- _Brief_
Search the entries for the word "green". Copy every line that holds it.
====
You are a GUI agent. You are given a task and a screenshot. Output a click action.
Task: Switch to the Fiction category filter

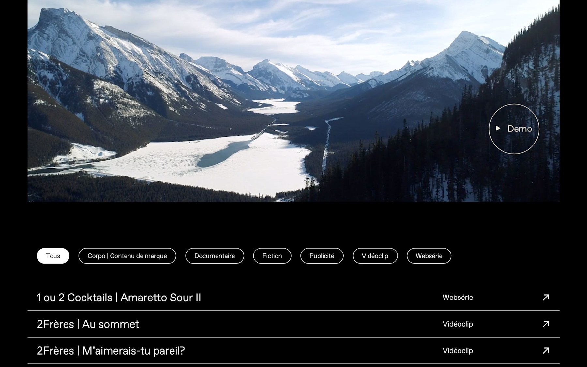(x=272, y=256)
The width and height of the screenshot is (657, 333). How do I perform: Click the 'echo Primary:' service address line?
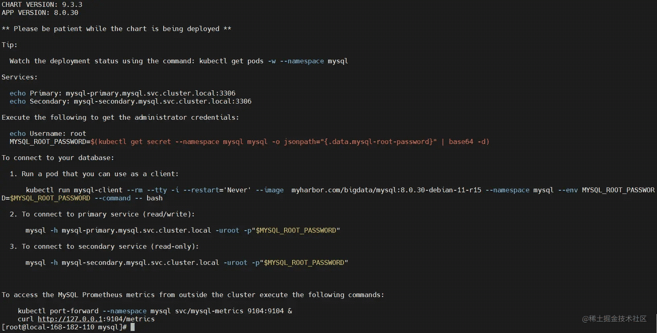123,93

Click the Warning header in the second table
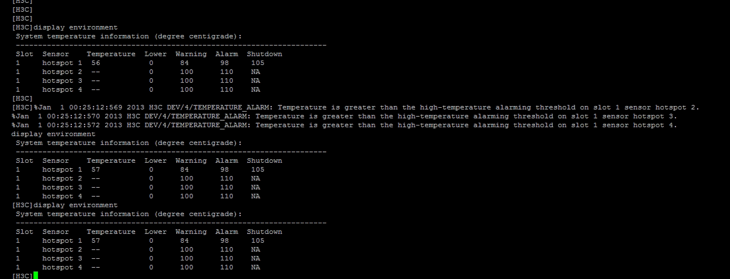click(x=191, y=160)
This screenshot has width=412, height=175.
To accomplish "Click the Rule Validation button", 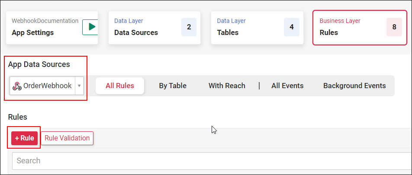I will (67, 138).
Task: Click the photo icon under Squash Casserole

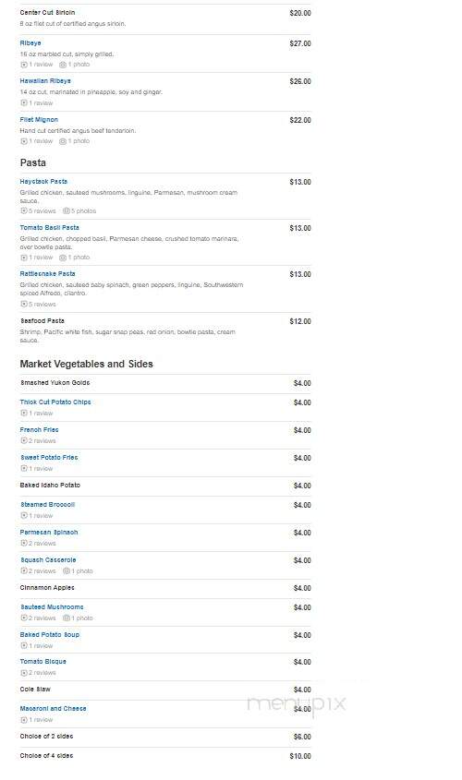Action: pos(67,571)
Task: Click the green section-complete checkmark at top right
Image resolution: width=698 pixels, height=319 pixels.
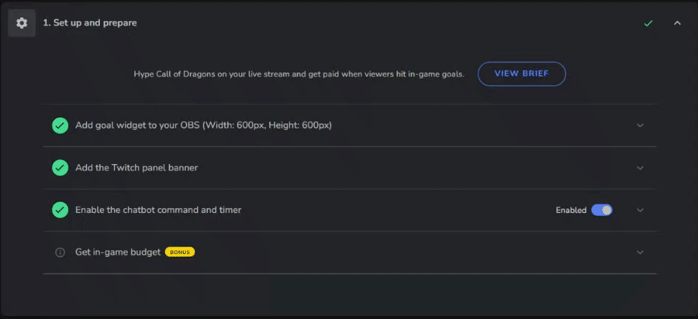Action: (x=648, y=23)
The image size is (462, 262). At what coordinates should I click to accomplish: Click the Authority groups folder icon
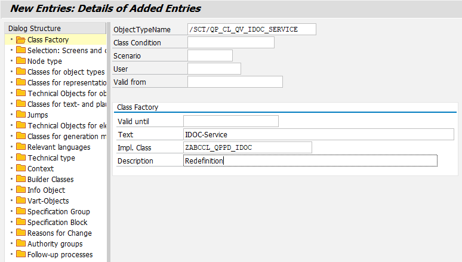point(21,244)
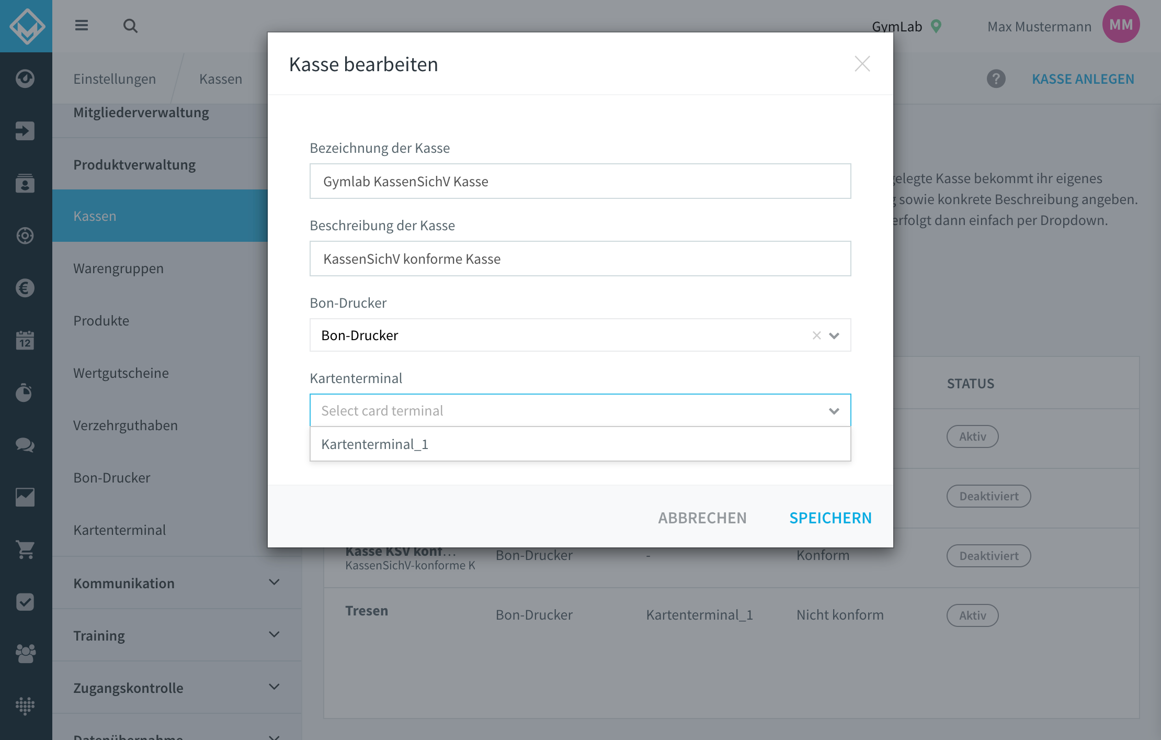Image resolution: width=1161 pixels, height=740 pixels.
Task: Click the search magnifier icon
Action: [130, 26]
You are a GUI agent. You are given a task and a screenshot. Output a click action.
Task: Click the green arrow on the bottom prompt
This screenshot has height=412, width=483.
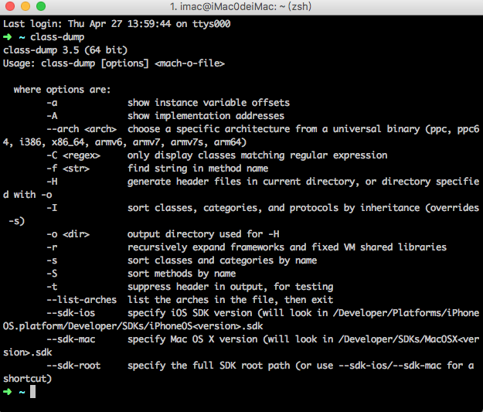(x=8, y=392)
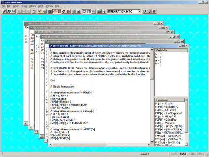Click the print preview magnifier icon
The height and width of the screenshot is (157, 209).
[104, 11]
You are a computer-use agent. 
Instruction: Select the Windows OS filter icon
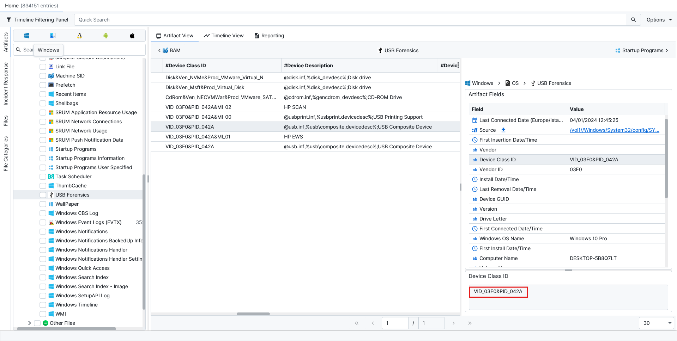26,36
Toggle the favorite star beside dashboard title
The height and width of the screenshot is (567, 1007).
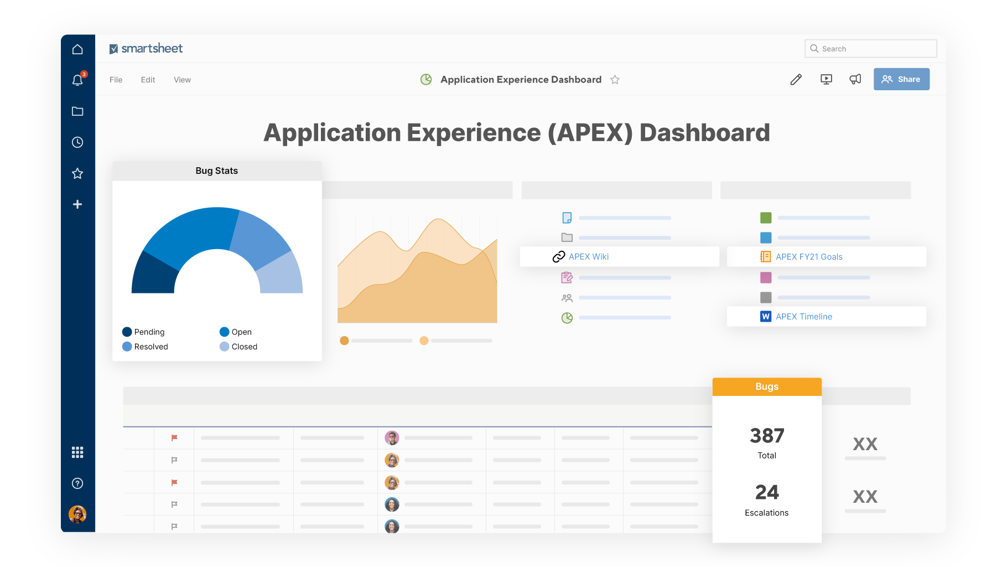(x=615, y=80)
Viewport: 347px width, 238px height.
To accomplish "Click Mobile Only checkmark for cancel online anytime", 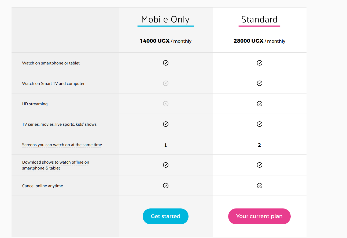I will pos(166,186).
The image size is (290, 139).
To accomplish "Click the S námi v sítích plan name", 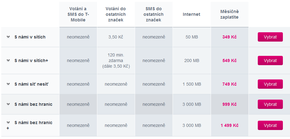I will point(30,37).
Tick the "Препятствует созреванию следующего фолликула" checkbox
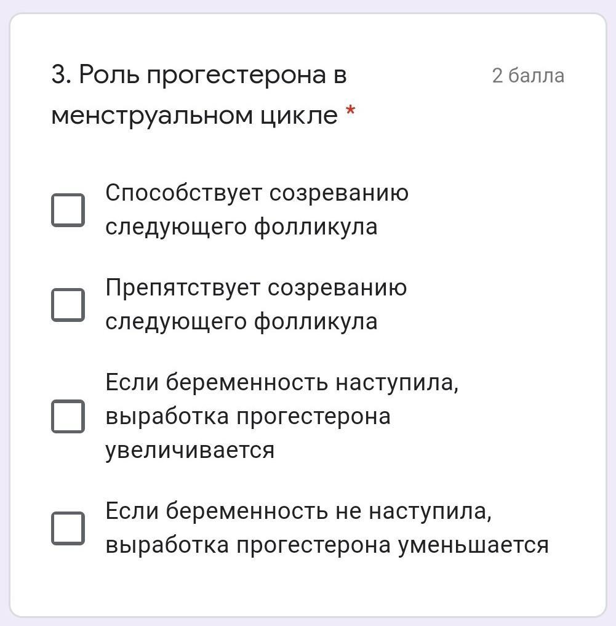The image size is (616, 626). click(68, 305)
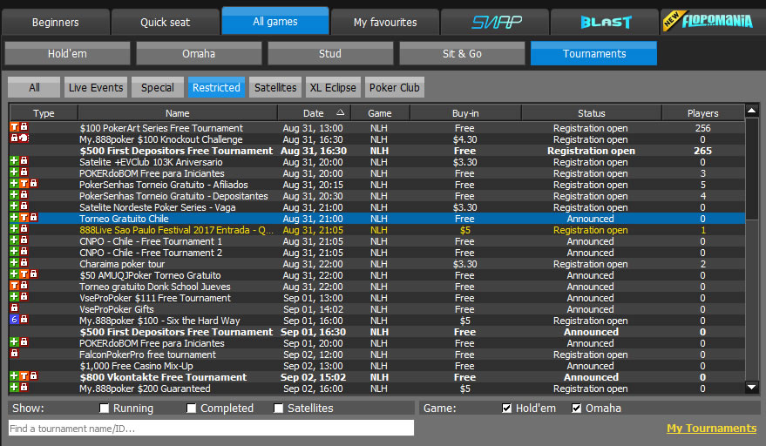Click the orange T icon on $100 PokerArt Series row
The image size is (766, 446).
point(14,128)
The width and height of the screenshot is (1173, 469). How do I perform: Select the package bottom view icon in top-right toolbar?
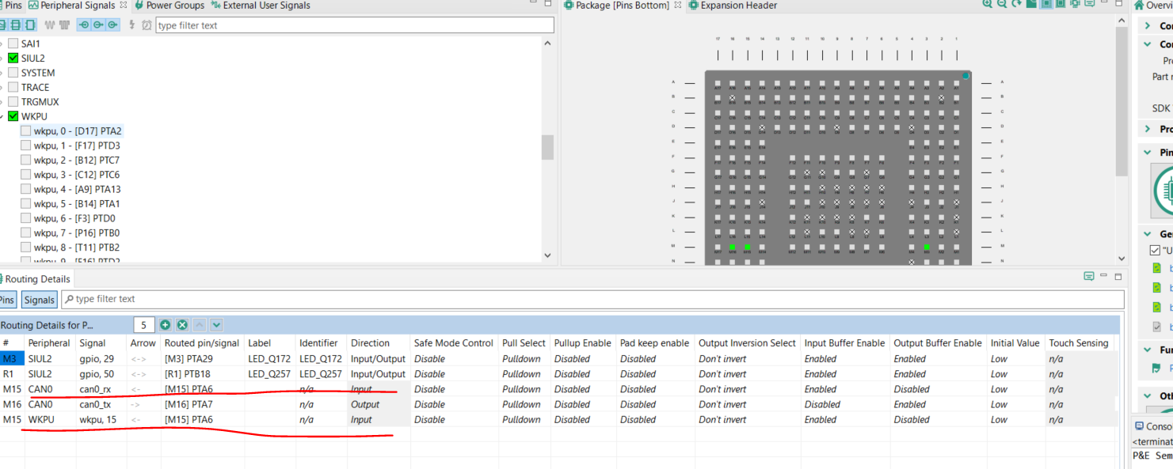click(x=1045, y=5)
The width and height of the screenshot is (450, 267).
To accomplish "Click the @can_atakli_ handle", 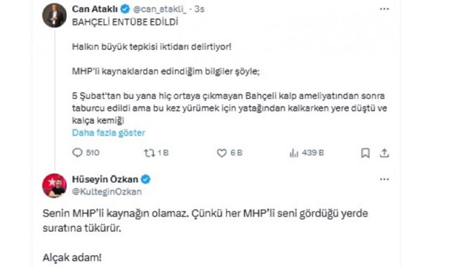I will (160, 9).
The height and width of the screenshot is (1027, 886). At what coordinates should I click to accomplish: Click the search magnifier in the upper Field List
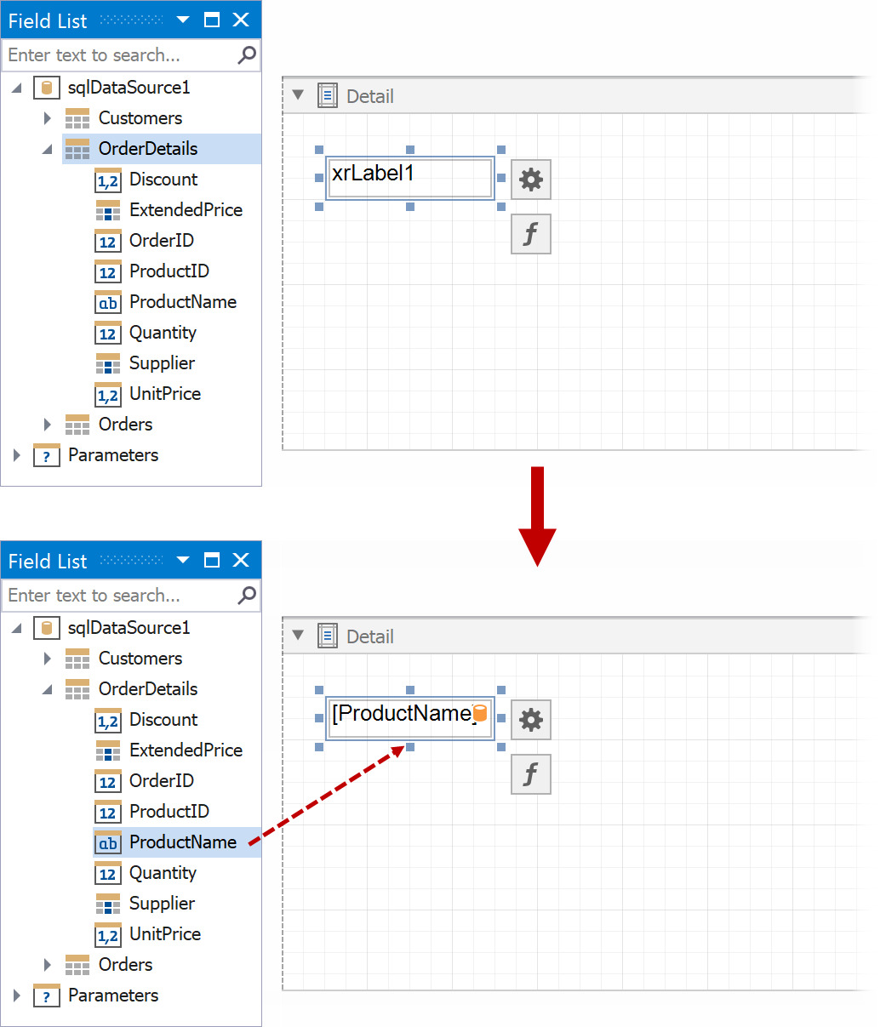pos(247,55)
====
- _Answer to this problem_
Task: Click the green section-complete checkmark at top right
Task: Click the green arrow on the bottom prompt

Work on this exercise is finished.